So that fizzling sensation inspired me to write, not about my
experiences, but about many other
people of all ages who have had nonsharable experiences and how they
felt about fearful, embarrassing moments or experiences of which they would never tell anyone. I also reserve the right never to tell their names.
Those times of frustrating, fearful and/or moments of stressful anxiety they wouldn’t or couldn’t tell anyone are the essence of what the people in the following of ages from birth to one hundred are about.
The actual names of these people are changed and certain circumstances are altered for obvious reasons of preventing the true identity of those individuals. After all, this isn’t
a tabloid at the news counter where it seems anything goes.
They are simulations of what each person thought and felt. Variations in the real
nature of their stories are strictly interpretations and must not be construed as precisely narrated from the real
characters to the interpreter (me). These stories are based on my exposures to them and what I have picked up and applied from their experiences of being private, hesitant, and/or fearful. Many of them have shared details with me.
The purpose for which I have written about these people’s frustrations, which will never be forgotten by
these people, is to be instrumental in presenting some insight into understanding a little more of how and why they have very privately reserved talking about or expressing anything to anyone concerning the nature of the circumstances.

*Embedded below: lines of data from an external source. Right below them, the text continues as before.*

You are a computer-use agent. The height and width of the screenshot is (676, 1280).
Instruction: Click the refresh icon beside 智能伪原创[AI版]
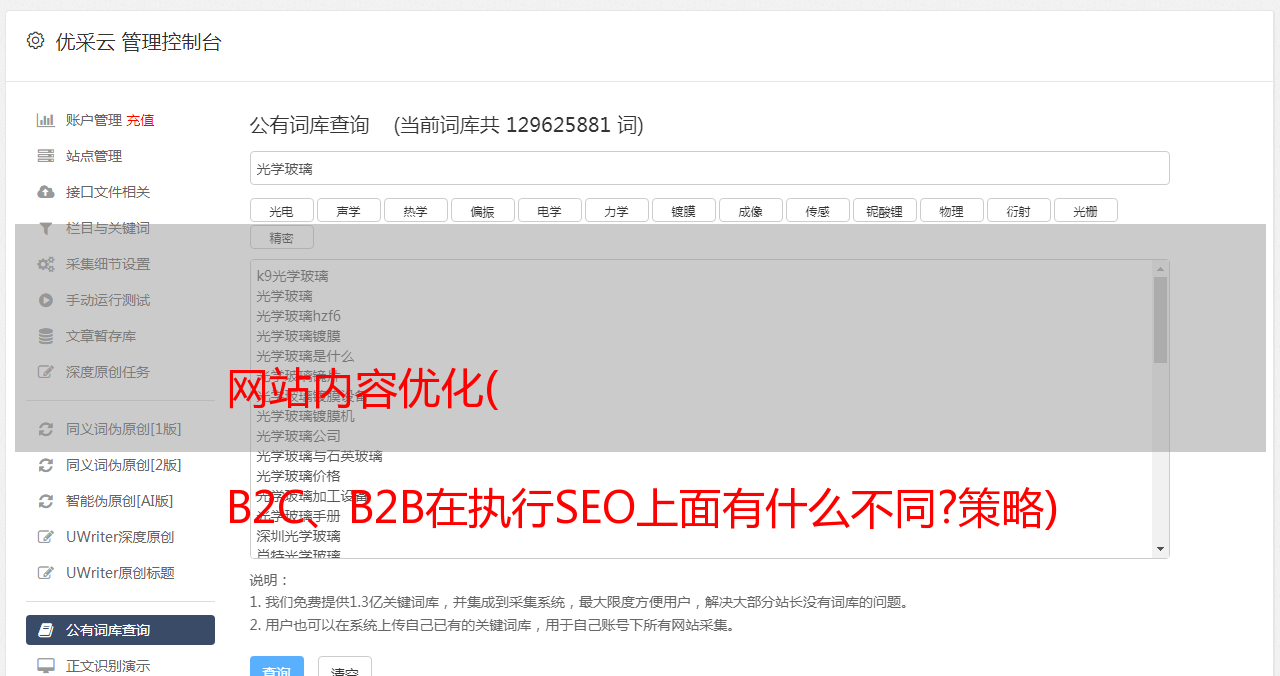click(x=45, y=501)
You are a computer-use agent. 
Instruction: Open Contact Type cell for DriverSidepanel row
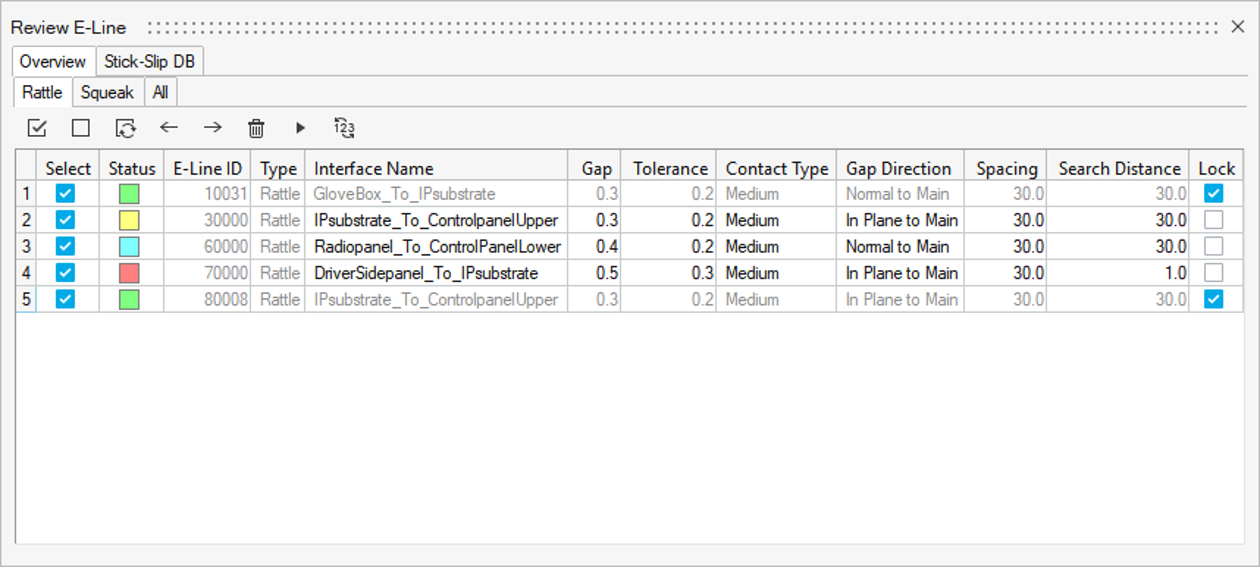[775, 273]
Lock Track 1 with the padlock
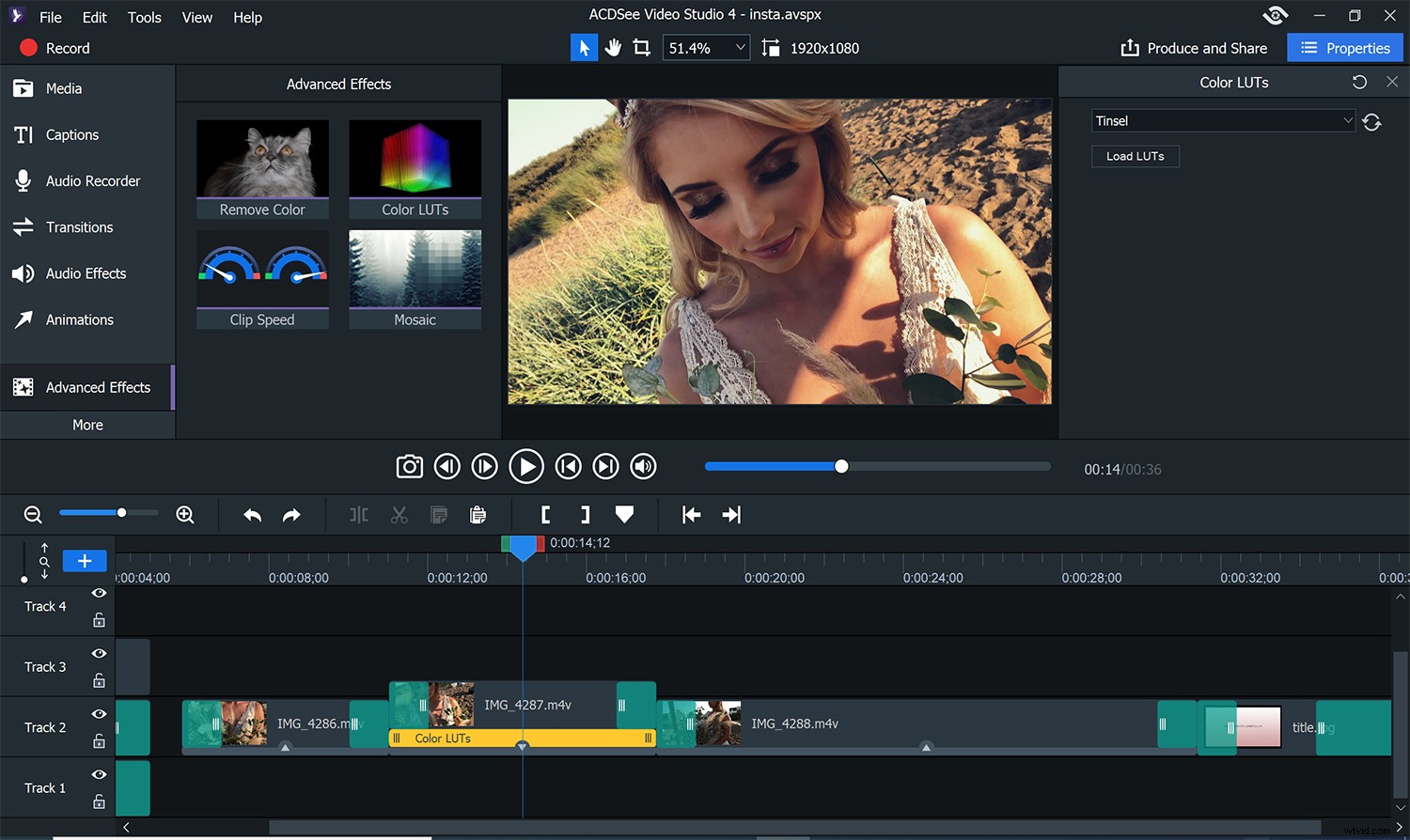This screenshot has width=1410, height=840. pos(99,801)
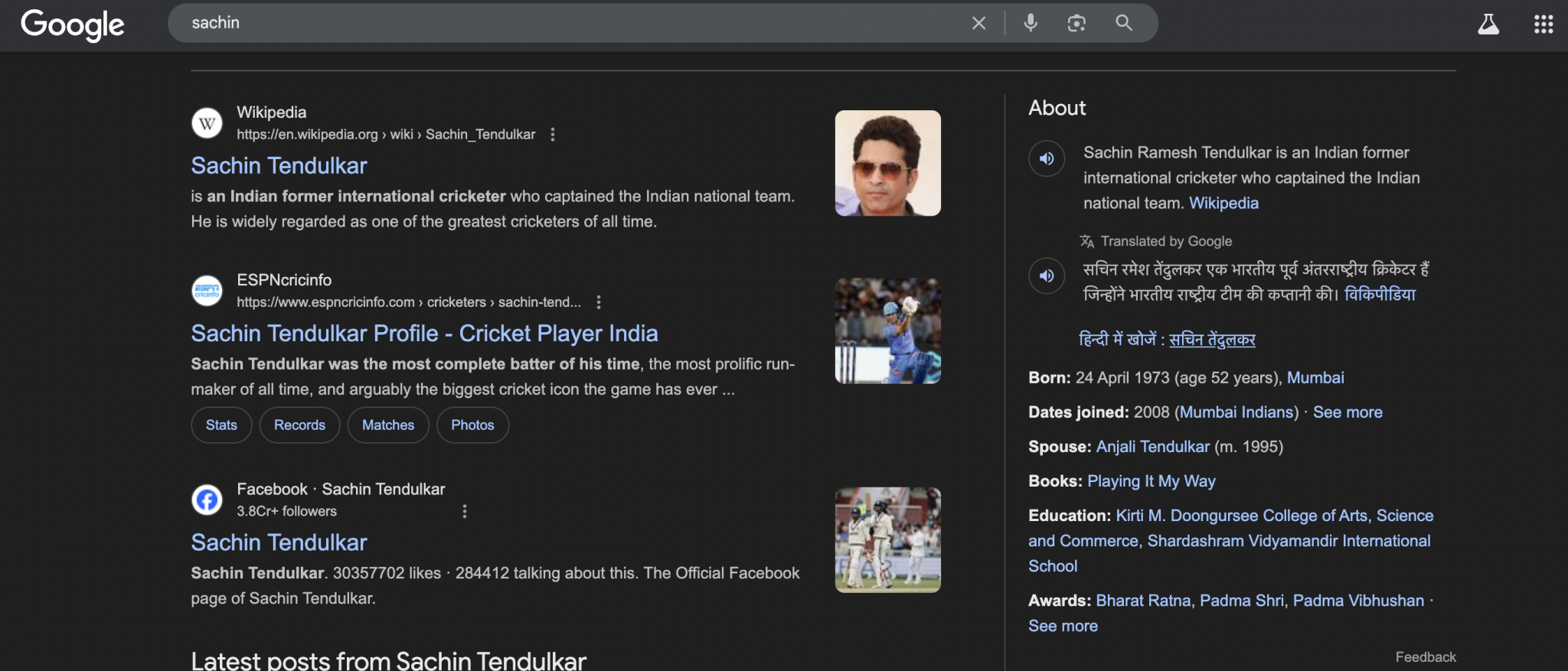Open Sachin Tendulkar Profile - Cricket Player India
1568x671 pixels.
[x=424, y=334]
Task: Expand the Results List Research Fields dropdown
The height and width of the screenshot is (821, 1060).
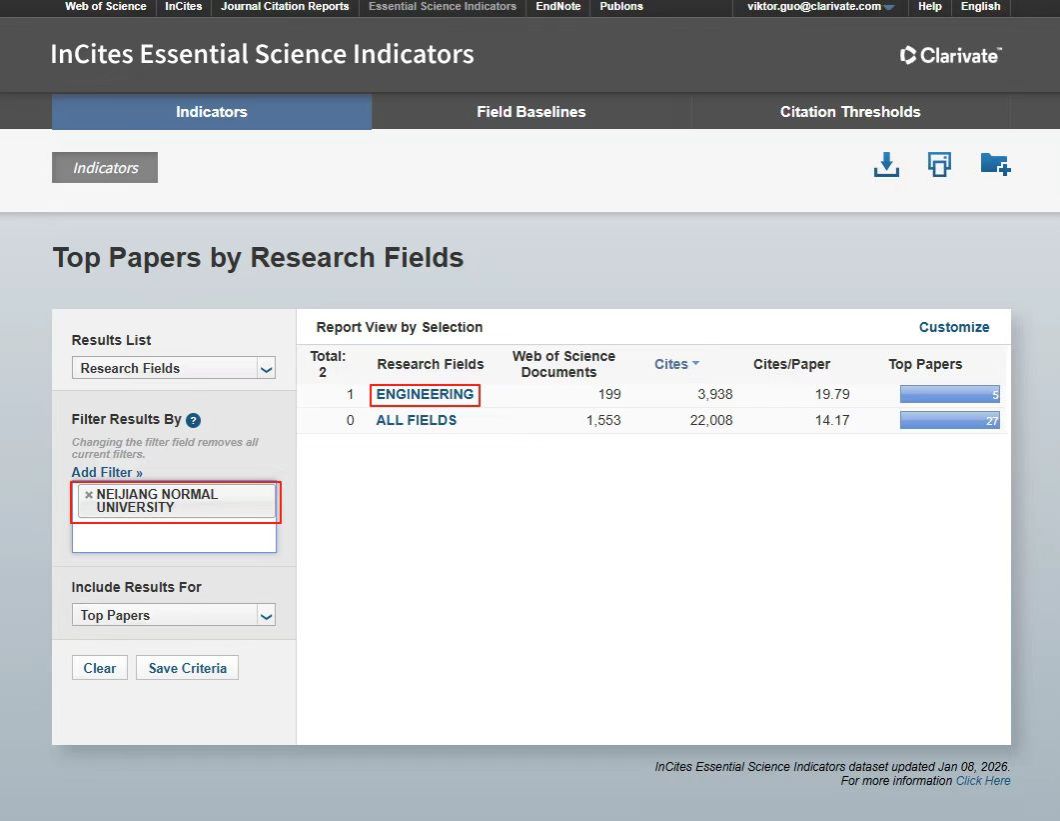Action: pos(266,369)
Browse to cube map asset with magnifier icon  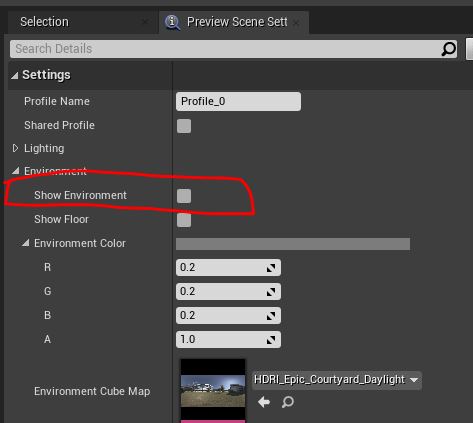pos(287,402)
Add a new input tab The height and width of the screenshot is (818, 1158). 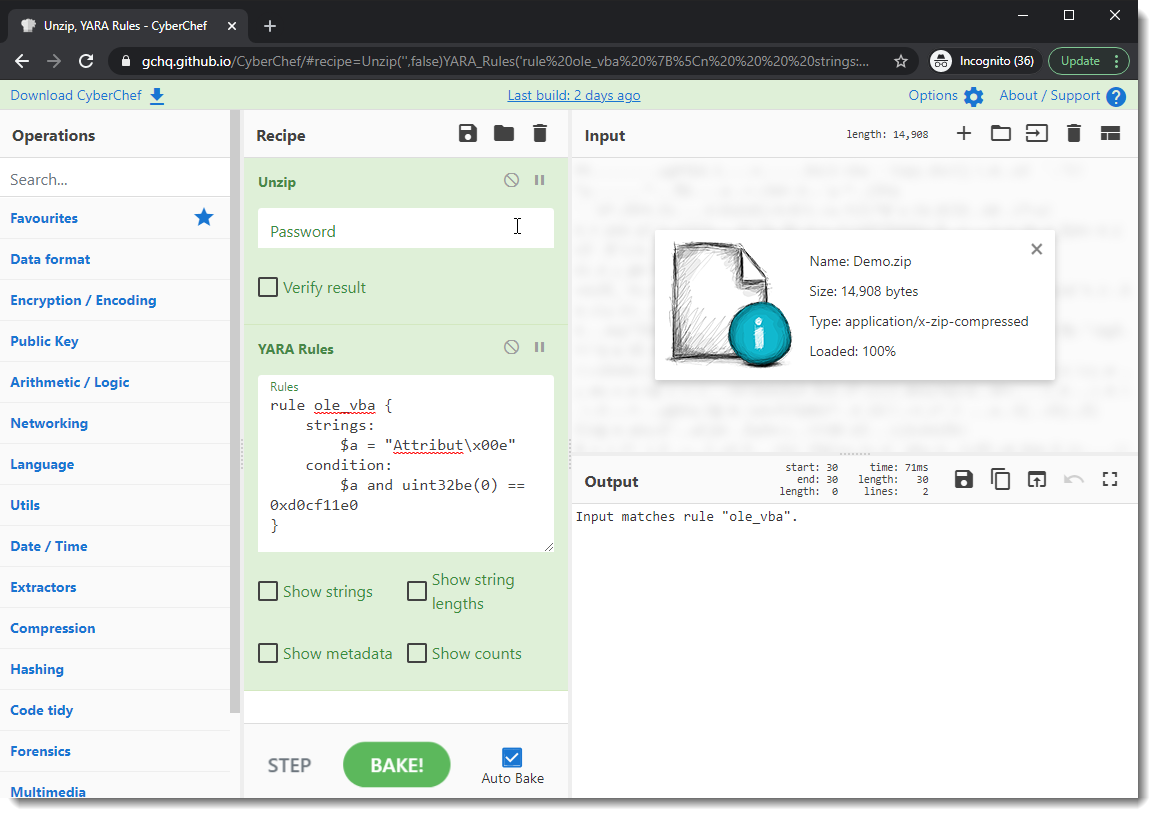tap(964, 134)
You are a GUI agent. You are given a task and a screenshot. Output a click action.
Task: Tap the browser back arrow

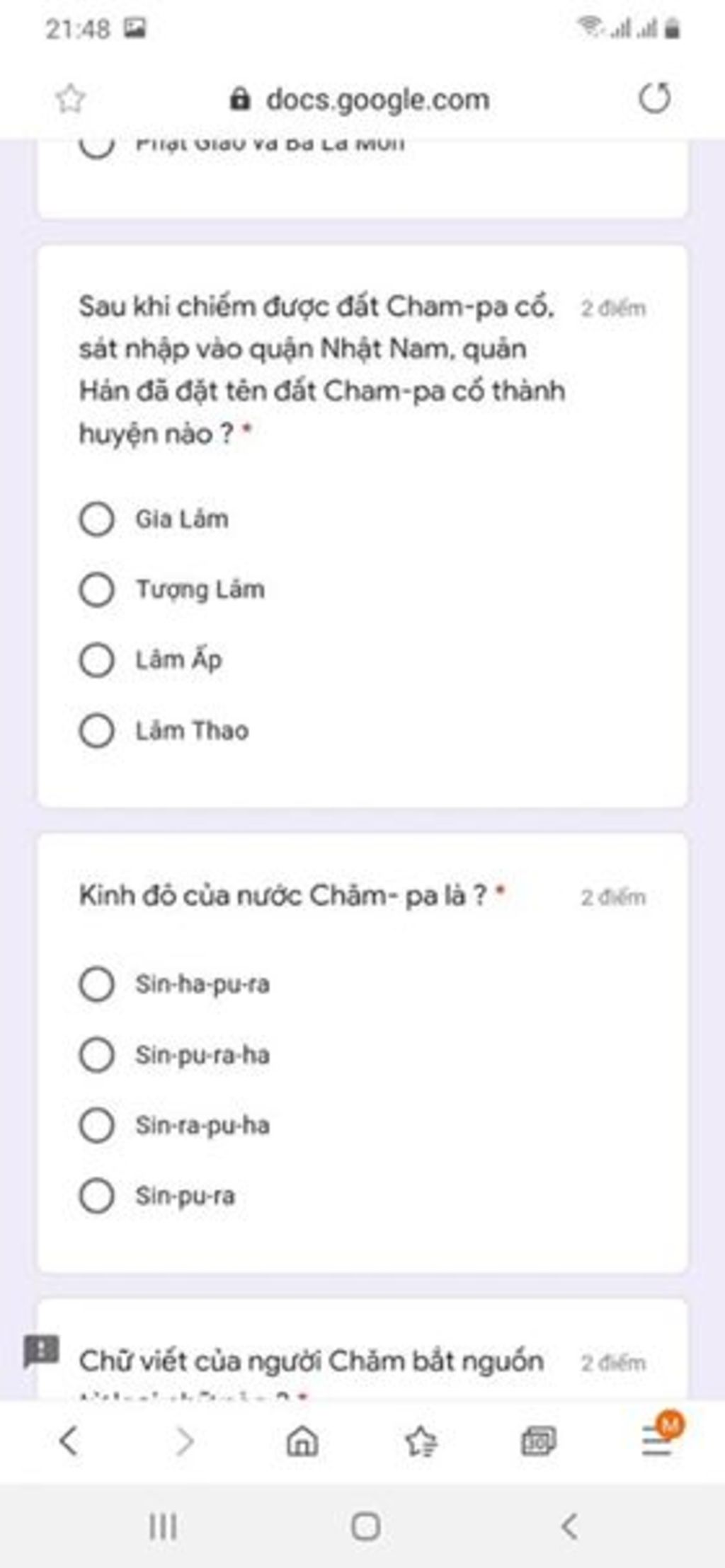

Evaluating the principles of how or why these people reacted to or with others or made decisions on their own is not the intended purpose of these stories such as judging their actions for right and wrong; not at all. The purpose is to stimulate our perspective for realizing maybe we
didn’t get ourselves involved or stuck
in those annoying situations where we haven’t
had to reserve our expressions to others. The stories in the book can then become entertainingly interesting.
Another view in intended purpose is where one may get some ideas of how to prevent annoying or embarrassing encounters through the process of empathizing what others may be thinking or feeling who are reserved in what they would really
like to say and this means the babies too in the first two stories.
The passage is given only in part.